China blasts US bill aimed at challenging its growing global influence as 'full of Cold War mentality'
- China ripped into the US over a new global competition bill that aims to undermine Beijing's goals.
- China characterized the bill as "full of Cold War mentality and ideological prejudice."
- The bill would pour $250 billion into research and development to make the US more competitive with China.
China on Wednesday issued scathing criticism of a bipartisan bill designed to make the US more competitive with Beijing on the global stage by pouring billions into research and development.
The Foreign Affairs Committee of China's National People's Congress in a statement denounced the bill as "full of Cold War mentality and ideological prejudice."
"It slanders China's development path and its domestic and foreign policies," the statement added, per The Washington Post.
The US Innovation and Competition Act, which passed in the Senate on Tuesday, would provide $250 billion to invest in an array of research and development areas - ranging from space exploration to computer chips - to help challenge China's growing economic and military strength. The bill also earmarks $300 million for the explicit purpose of countering China's political influence.
President Joe Biden supports the bill, but it still has to pass in the House.
Biden has made countering China's expanding influence across the globe a top foreign policy priority, framing it as part of a broader battle between democracy and autocracy.
"We're in competition with China and other countries to win the 21st century. We're at a great inflection point in history," Biden said during his first address to Congress in late April.
The Biden administration has also increasingly criticized China over human rights abuses, issuing sanctions against Chinese officials in March over what Secretary of State Antony Blinken denounced as the "genocide" of Uyghurs in Xinjiang.
Even before Biden won the 2020 election and took office, top experts warned that the US and China were on the brink of a new Cold War akin to what was seen between the US and Soviet Union during the 20th century. In a veiled message to Biden in late January, Chinese leader Xi Jinping warned against the consequences of a new Cold War.
"To build small circles or start a new Cold War, to reject, threaten or intimidate others, to willfully impose decoupling, supply disruption or sanctions, and to create isolation or estrangement will only push the world into division and even confrontation," Xi said at the time.
Meanwhile, Blinken has pushed against labeling the escalating competition between Washington and Beijing as such.
"I resist putting labels on most relationships, including this one, because it's complex," Blinken said during an interview with the Financial Times in early May. "And as I said, if you look at it, we've seen unfortunately in recent years the government in Beijing acting more repressively at home and aggressively abroad.
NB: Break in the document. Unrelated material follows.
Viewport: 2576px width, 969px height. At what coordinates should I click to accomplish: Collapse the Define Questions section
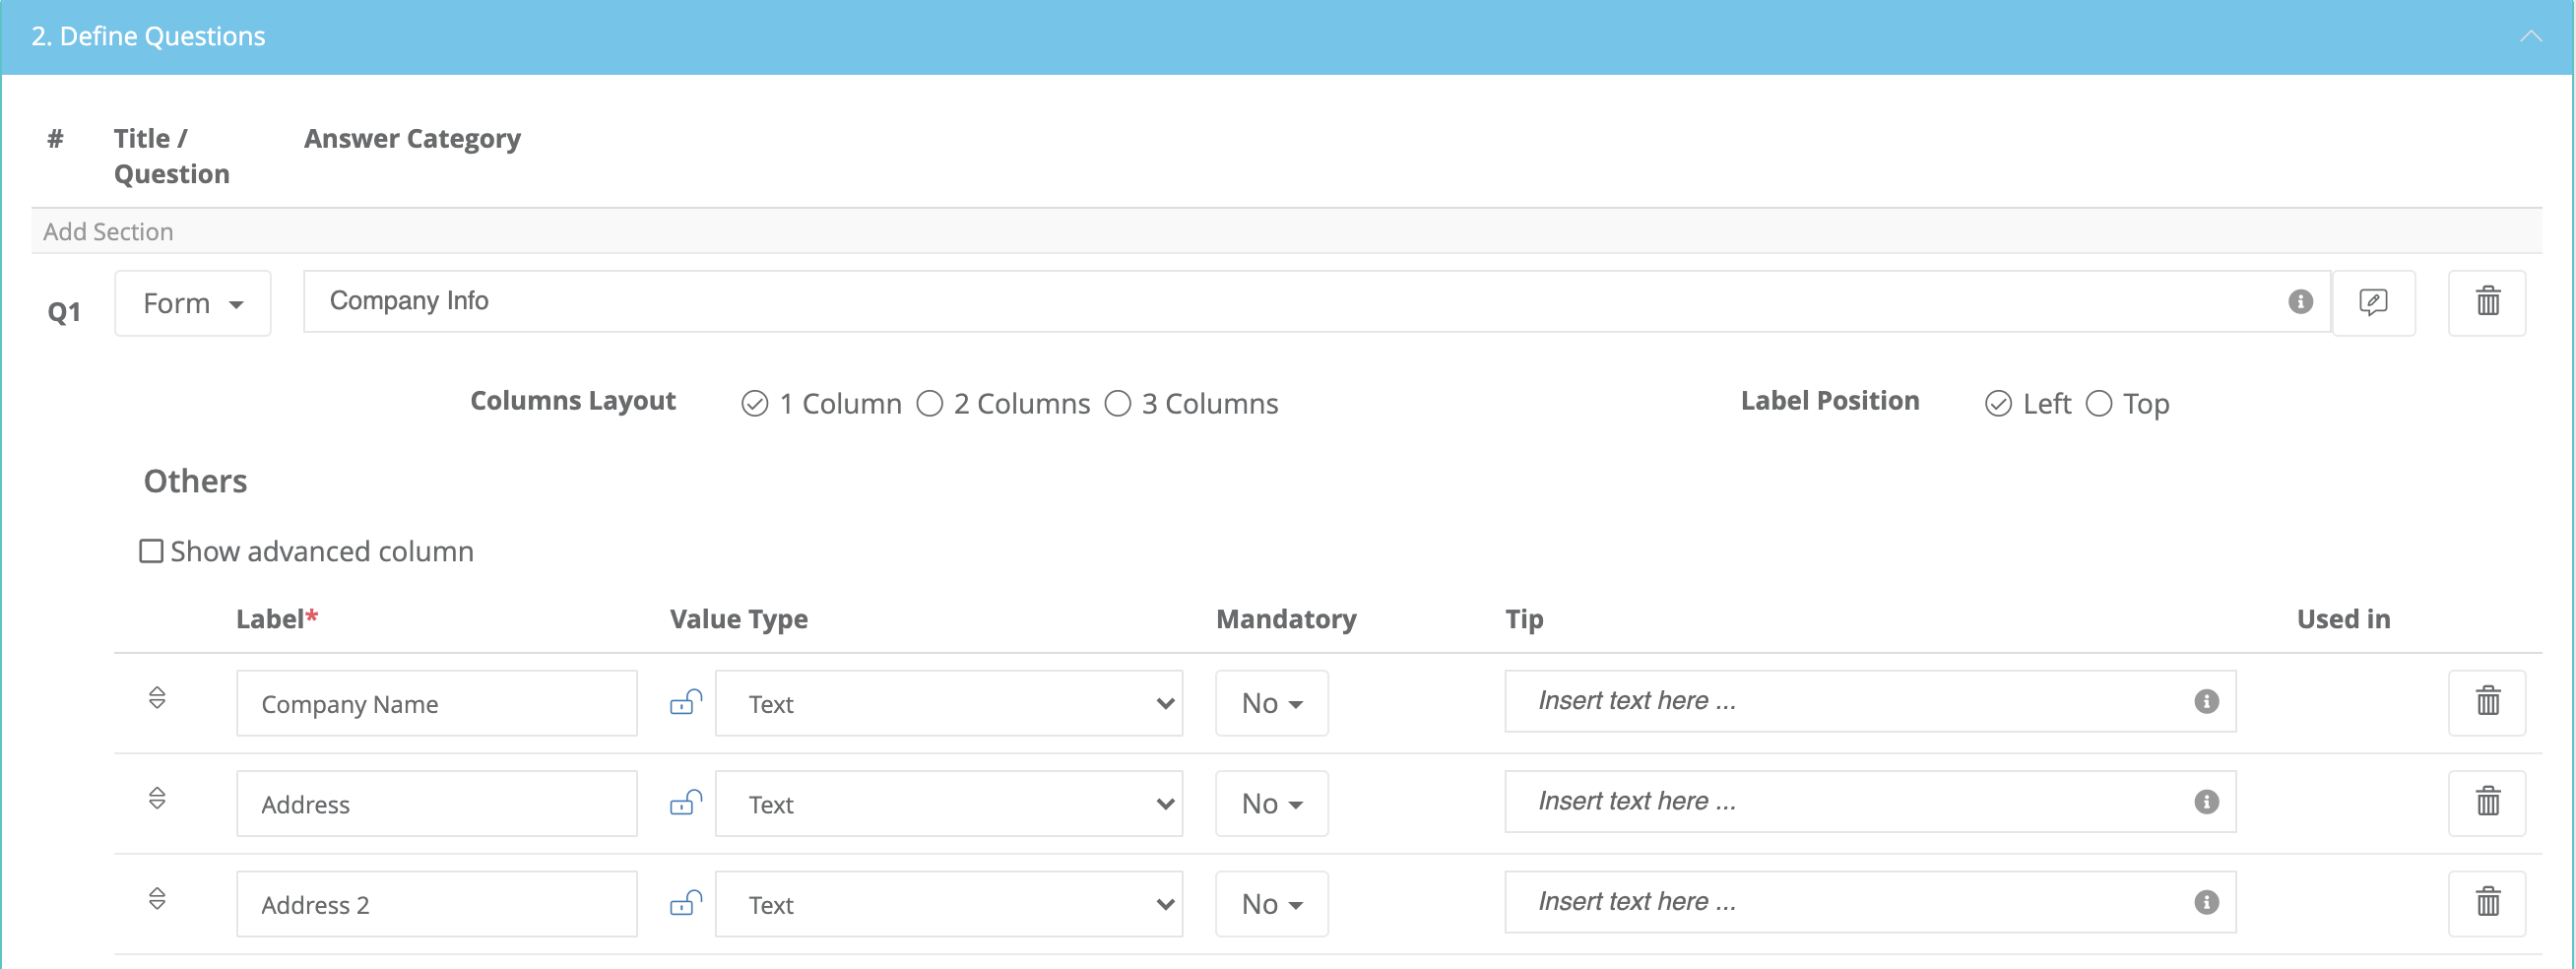click(x=2532, y=36)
And when I look at the relationship, I see adversarial aspects. I see competitive aspects. I see cooperative aspects - all three."
Bonnie Chan, a fellow with the China Power Project at the Center for Strategic and International Studies, recently told Insider that the US-China competition does not fit the profile of a "Cold War" quite yet.
Chan said there's "no doubt" it qualifies as a "great power competition," but it's "not exactly" a Cold War up to this point.
"The intensity of China's territorial conflicts, as well as the level of US involvement on the other side of the conflicts, are not high enough to warrant the Cold War characterization," Chan said, while adding that the interconnectedness of the US and Chinese economies also makes it difficult to say the competition has reached the same scale as the Cold War.
"There was a lot less economic cooperation between the two blocs during the Cold War," Chan said. "Today, the supply chains of most goods span across regions. There are segments of the economy where China is striving to achieve independence, such as semiconductors. But for most other segments, both the US and China are dependent on each other for suppliers and buyers. It is difficult to envision a significant degree of economic decoupling other than in limited sectors."